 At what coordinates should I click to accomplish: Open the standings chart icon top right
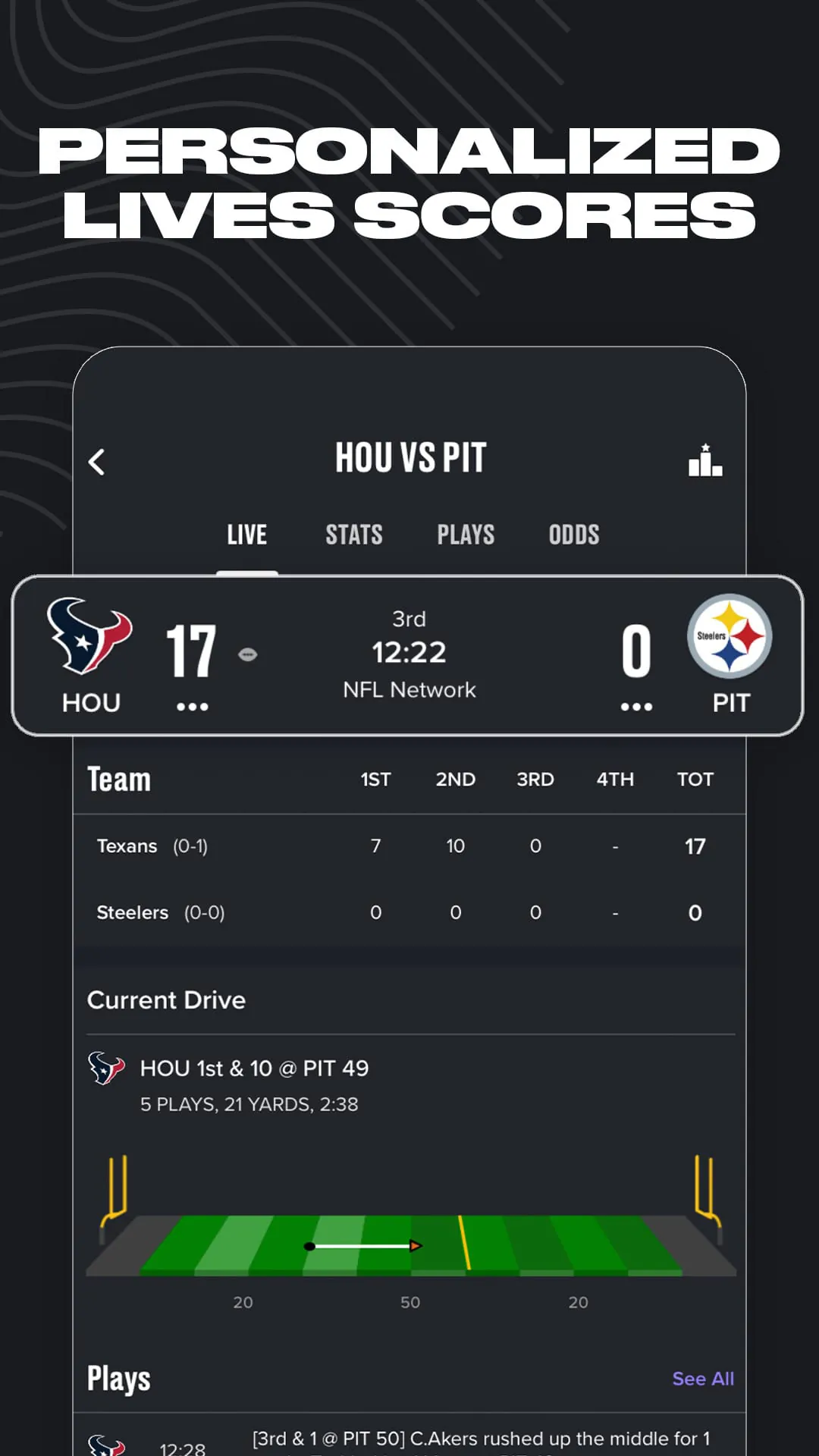[x=705, y=461]
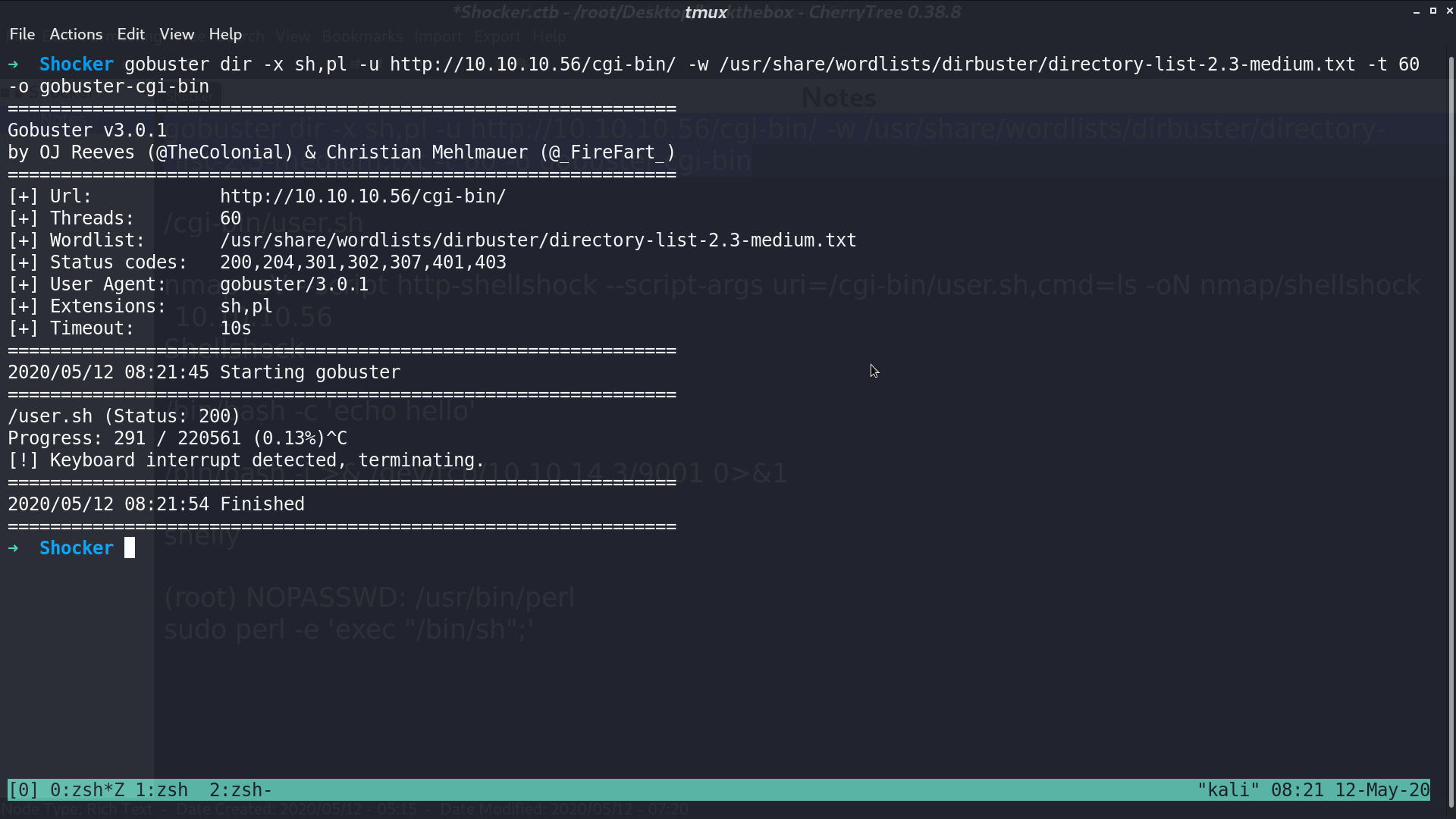Click the /user.sh (Status: 200) result line
Viewport: 1456px width, 819px height.
pos(124,416)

..........

Assigned task
Images in the data above are to be skipped. Retype all other material exactly.

Completed task
 At what coordinates should I click to accomplish: Open the standings chart icon top right
[x=705, y=461]
Click the /user.sh (Status: 200) result line
Viewport: 1456px width, 819px height.
pos(124,416)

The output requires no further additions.